The call-termination agreements with Cable & Wireless and B3G Telecom will allow Skype to route calls from its SkypeOut customers across their PSTN networks.
SkypeOut lets VoIP users make calls to traditional fixed line and mobile numbers, which means Skype must have peering agreements with other telcos who will let its VoIP traffic run from the Internet onto their networks. Skype already has several such peering agreements, but these two latest deals could help it to offer better quality of service.
"These partners will enhance the level of service globally as we innovate by developing the base free offering and deliver the additional premium enhancements our customers seek," said Niklas Zennström, chief executive of Skype.
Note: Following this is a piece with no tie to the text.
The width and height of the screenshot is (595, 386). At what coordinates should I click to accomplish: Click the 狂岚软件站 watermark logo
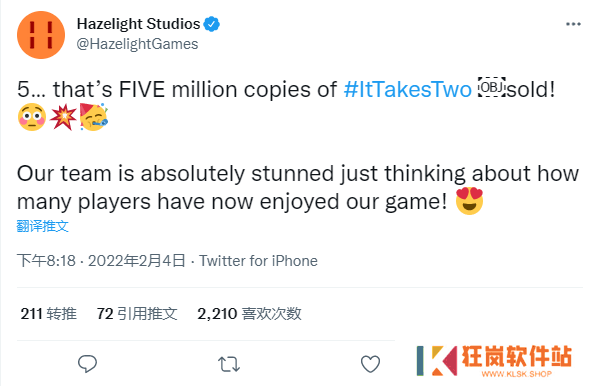tap(494, 361)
Unlike Skype's free standard service, which only allows users to phone other Skype customers, SkypeOut users must pay to call a fixed PSTN line or a mobile phone. Charges start at €0.014 per minute for calls to much of Europe and America.
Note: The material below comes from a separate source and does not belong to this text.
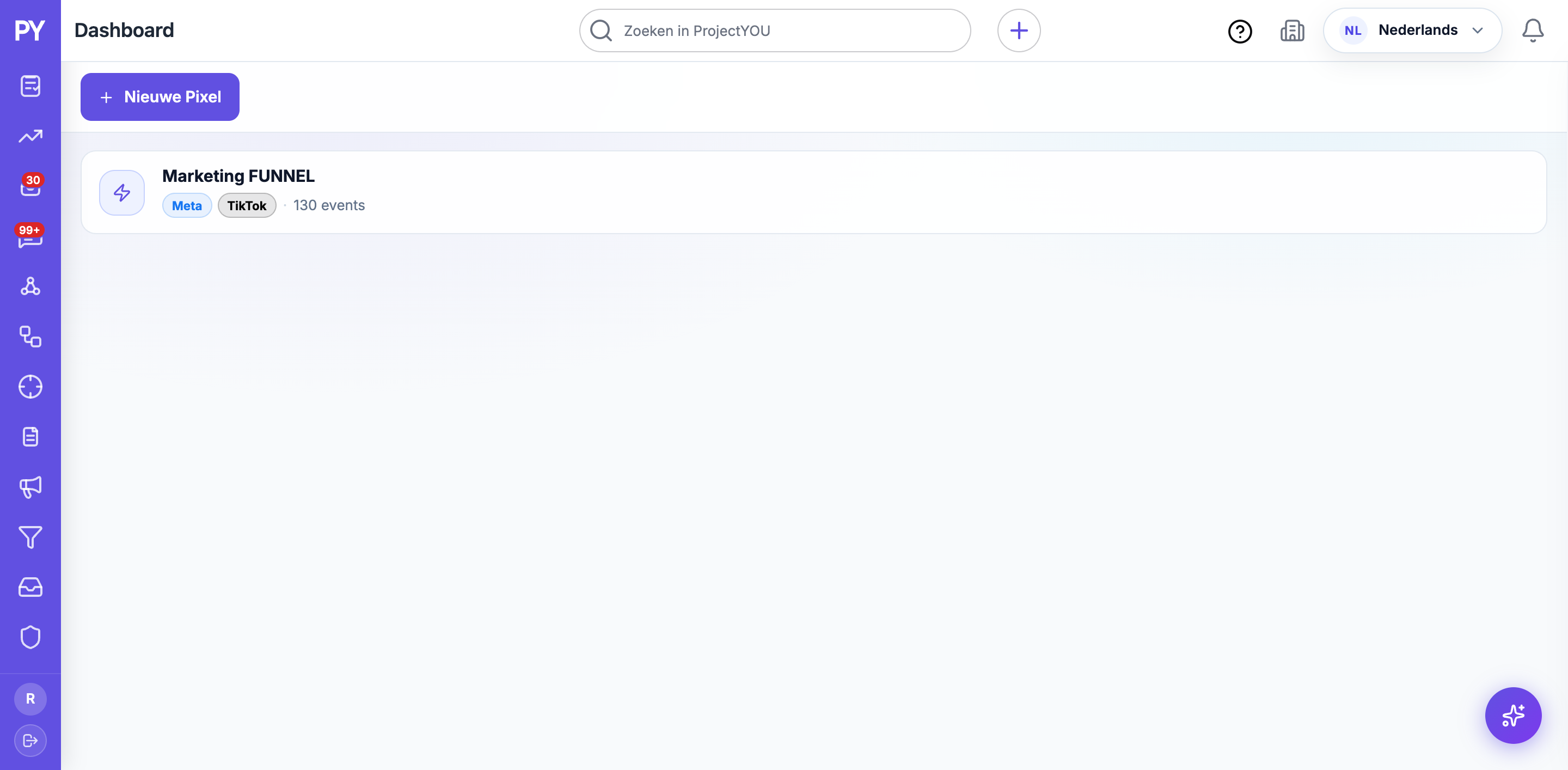Click the round plus quick-add button
1568x770 pixels.
[x=1019, y=30]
BT is also moving into the VoIP arena with its Communicator product. It claimed in July this year that SkypeOut users will lose out because they have to "scrape minutes of a prepay account" that will need topping up by credit card, rather than paying through a quarterly phone bill.
The deal with Moneybookers won't change SkypeOut's prepay nature, but it will allow customers with a Moneybookers account to use its payment system to top up their SkypeOut account.